■ The tasks
1. In the Dorico input thread below, where does one reply say duration keys can be remapped?
2. According to the Dorico input thread below, why does the first poster want to change how note duration is entered in Dorico?
3. Turn the paragraph in the Dorico input thread that begins "I'm a long time Notion user" into a short bulleted list that keeps its main facts.

# Dorico input method



## goodgrief! (Nov 23, 2021)

I'm a long time Notion user and very familiar with the workflow. Inputting notes is very easy - I use my left hand for duration and then play the notes with my right hand. Have tried now Dorico [mainly for layout reasons] but the main input method is using right hand for duration [on numeric pad], which I find inhibits my workflow. Is there any other way to map duration in Dorico so that I can revert to using my left hand for duration?
Thanks


----------



## Bollen (Nov 23, 2021)

goodgrief! said:


> I'm a long time Notion user and very familiar with the workflow. Inputting notes is very easy - I use my left hand for duration and then play the notes with my right hand. Have tried now Dorico [mainly for layout reasons] but the main input method is using right hand for duration [on numeric pad], which I find inhibits my workflow. Is there any other way to map duration in Dorico so that I can revert to using my left hand for duration?
> Thanks


Yes, under preferences > key commands.


----------



## youngpokie (Nov 23, 2021)

goodgrief! said:


> using right hand for duration [on numeric pad],


you can also use your left hand to input note duration using the regular part of the keyboard (not the num pad), without remapping anything at all - it's the default, too.


----------



## agarner32 (Nov 23, 2021)

I don’t use Notion, but maybe Pitch Before Duration is what you’re looking for. I switched from Finale and this helped me a lot.


----------



## goodgrief! (Nov 24, 2021)

OK - thank you all very much!


----------

■ Data provided

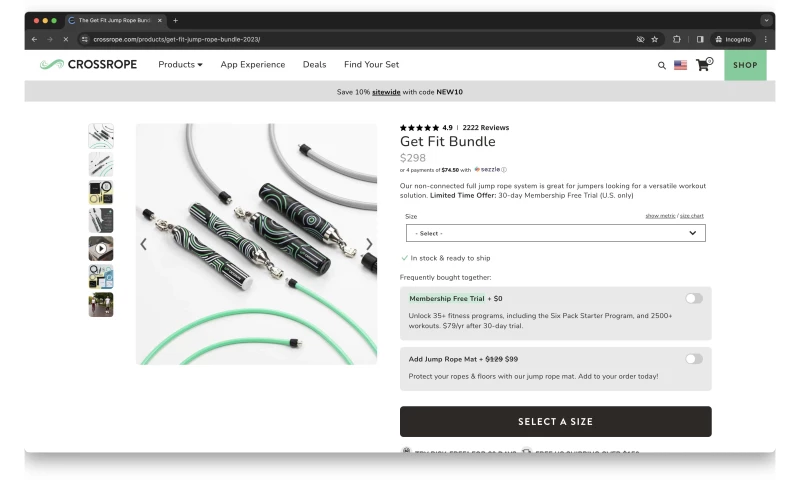The image size is (800, 480).
Task: Open the Size select dropdown
Action: (x=555, y=233)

■ Solved problems
1. Under preferences > key commands.

2. As a long-time Notion user, the poster is used to choosing duration with the left hand while playing notes with the right. Dorico's main method uses the right hand for duration on the numeric pad, which the poster finds inhibits their workflow.

3.
- Long-time Notion user, very familiar with its workflow
- In Notion, the left hand sets duration and the right hand plays the notes
- Tried Dorico, mainly for layout reasons
- Dorico's main input method uses the right hand for duration on the numeric pad, which inhibits the poster's workflow
- Asks whether duration can be mapped so the left hand handles it again